According to the free ion activity model (Campbell 1995) and the biotic ligand model (Di Toro et al. 2001), the free ion is the most reactive fraction of a metal, and this is the fraction that should be controlled given the risk its toxicity poses on the most sensitive organisms, such as invertebrate larvae. It would therefore be very useful to find a biomonitor, sessile and widespread like mussels, that can reflect only the bioavailability of dissolved metals, since metal concentrations in mussels are the result of the integration of both dissolved and particulate metal uptake routes. We hypothesize that mussel gills can be used for this purpose. Given that gills are the main exchange surface for dissolved metals, they are expected to reflect the bioavailability of dissolved metals and to respond rapidly to changes in dissolved metal bioavailability, in comparison to the whole organism, which is more influenced by the digestive pathway, the stage in the gametogenic cycle, metal detoxification mechanisms, and other physiological processes. The present study analyzed metal concentrations in gills and whole soft tissues of Mytilus galloprovincialis mussels sampled from sites showing different degrees of metal pollution, to find relationships with concentrations in the environment, including sediment, water, and particulate matter, and determine the performance of these tissues as metal biomonitors.
Materials and methods
Sampling
Sampling was performed during an investigative monitoring of marine pollution in Ría de Vigo (Galicia, NW Spain), which included 4 sampling campaigns, in March and October 2004, March 2005, and April 2006 (Beiras et al. 2012). Sampling was performed at 7 sites (Fig. 1). Five of these sites ranged from clean to moderately polluted and were located from the outermost (BA) to the innermost (RE) part of the ria, 3 of which were under the influence of the Cangas (CA), Moaña (MO), and Vigo (AG) urban areas. The other 2 sites (ViB and ViN) were located in the industrial Vigo Harbor and can be considered heavily impacted sites. AG, MO, and RE were revisited during the 4 sampling campaigns, CA and ViB were sampled during the last 3 campaigns, and BA and ViN were visited only once, so that the data set comprised 20 data points.

**DATASET RECORDS**

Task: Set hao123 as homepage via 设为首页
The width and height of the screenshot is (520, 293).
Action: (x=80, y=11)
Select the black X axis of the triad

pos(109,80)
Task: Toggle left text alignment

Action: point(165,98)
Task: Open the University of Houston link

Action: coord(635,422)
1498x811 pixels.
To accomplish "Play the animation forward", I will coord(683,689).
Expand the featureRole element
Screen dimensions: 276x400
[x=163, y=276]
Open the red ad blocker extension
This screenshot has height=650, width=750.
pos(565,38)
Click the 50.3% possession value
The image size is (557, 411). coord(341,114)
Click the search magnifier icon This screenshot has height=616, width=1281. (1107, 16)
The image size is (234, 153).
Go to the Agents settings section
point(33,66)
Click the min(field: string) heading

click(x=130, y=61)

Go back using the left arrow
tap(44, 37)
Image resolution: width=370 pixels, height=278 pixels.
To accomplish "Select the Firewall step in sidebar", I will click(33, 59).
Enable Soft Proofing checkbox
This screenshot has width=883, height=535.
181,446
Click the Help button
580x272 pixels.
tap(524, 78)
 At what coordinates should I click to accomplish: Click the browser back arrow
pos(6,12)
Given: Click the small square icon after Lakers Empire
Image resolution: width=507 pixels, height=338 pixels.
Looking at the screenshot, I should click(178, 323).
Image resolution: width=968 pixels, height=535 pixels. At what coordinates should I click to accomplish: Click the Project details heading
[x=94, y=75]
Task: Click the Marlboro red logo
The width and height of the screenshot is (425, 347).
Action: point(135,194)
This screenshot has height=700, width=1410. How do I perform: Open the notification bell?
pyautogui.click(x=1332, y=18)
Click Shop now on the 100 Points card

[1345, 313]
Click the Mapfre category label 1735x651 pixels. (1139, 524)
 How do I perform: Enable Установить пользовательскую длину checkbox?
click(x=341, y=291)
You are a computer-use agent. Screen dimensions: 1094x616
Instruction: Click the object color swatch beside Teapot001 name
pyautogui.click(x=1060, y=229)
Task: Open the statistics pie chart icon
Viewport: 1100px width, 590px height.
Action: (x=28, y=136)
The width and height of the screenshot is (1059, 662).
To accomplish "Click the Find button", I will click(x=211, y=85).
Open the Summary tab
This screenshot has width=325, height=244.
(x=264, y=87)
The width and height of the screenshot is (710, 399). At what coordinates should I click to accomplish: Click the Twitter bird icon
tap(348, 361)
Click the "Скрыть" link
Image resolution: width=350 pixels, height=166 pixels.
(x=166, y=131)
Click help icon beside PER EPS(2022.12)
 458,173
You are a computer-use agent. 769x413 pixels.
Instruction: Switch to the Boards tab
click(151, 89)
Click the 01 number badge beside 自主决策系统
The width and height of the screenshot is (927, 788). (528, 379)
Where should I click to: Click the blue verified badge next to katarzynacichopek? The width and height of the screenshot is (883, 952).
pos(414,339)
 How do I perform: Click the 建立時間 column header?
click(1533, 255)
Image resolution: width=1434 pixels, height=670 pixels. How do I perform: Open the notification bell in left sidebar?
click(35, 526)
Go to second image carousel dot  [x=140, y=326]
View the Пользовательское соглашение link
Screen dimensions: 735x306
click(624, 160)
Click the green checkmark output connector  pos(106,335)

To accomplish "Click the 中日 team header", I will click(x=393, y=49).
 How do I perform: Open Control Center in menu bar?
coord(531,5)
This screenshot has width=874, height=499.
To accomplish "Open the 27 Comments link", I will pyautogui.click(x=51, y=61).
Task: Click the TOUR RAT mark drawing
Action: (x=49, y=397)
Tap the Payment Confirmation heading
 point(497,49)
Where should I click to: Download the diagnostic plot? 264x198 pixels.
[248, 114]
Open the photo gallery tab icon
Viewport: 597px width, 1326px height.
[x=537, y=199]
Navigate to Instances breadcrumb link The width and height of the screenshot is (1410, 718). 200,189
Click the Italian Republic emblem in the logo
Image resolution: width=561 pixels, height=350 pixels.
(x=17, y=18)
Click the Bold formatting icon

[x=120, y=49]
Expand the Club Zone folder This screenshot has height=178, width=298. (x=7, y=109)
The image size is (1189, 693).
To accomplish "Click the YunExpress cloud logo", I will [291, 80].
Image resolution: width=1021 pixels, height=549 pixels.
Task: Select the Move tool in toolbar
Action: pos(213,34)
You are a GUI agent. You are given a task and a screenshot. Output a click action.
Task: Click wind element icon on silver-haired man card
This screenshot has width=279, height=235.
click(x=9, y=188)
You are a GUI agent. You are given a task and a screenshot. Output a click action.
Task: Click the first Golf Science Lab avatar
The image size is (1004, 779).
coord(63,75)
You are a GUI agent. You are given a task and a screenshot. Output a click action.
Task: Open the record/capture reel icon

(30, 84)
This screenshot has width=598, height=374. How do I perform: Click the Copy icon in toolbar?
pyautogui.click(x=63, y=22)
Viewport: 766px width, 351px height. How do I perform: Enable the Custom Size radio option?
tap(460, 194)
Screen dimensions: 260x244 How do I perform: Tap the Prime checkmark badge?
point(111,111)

**WHAT YOU WILL DO**
1. According to the mussel excerpt, which two sampling sites were located in the industrial Vigo Harbor?
2. Reproduce the stretch of the mussel excerpt from "Materials and methods" through "20 data points." word for word.
3. Decide whether each statement agrees with the mussel excerpt, answering yes or no and quoting the words that settle it: (a) Mussels were sampled at 7 sites. (b) BA was revisited during all 4 sampling campaigns. (c) Gills are the main exchange surface for dissolved metals.

**ANSWERS PROVIDED**
1. ViB and ViN

2.
Materials and methods
Sampling
Sampling was performed during an investigative monitoring of marine pollution in Ría de Vigo (Galicia, NW Spain), which included 4 sampling campaigns, in March and October 2004, March 2005, and April 2006 (Beiras et al. 2012). Sampling was performed at 7 sites (Fig. 1). Five of these sites ranged from clean to moderately polluted and were located from the outermost (BA) to the innermost (RE) part of the ria, 3 of which were under the influence of the Cangas (CA), Moaña (MO), and Vigo (AG) urban areas. The other 2 sites (ViB and ViN) were located in the industrial Vigo Harbor and can be considered heavily impacted sites. AG, MO, and RE were revisited during the 4 sampling campaigns, CA and ViB were sampled during the last 3 campaigns, and BA and ViN were visited only once, so that the data set comprised 20 data points.

3.
(a) Yes: "Sampling was performed at 7 sites"
(b) No: "BA and ViN were visited only once"
(c) Yes: "gills are the main exchange surface for dissolved metals"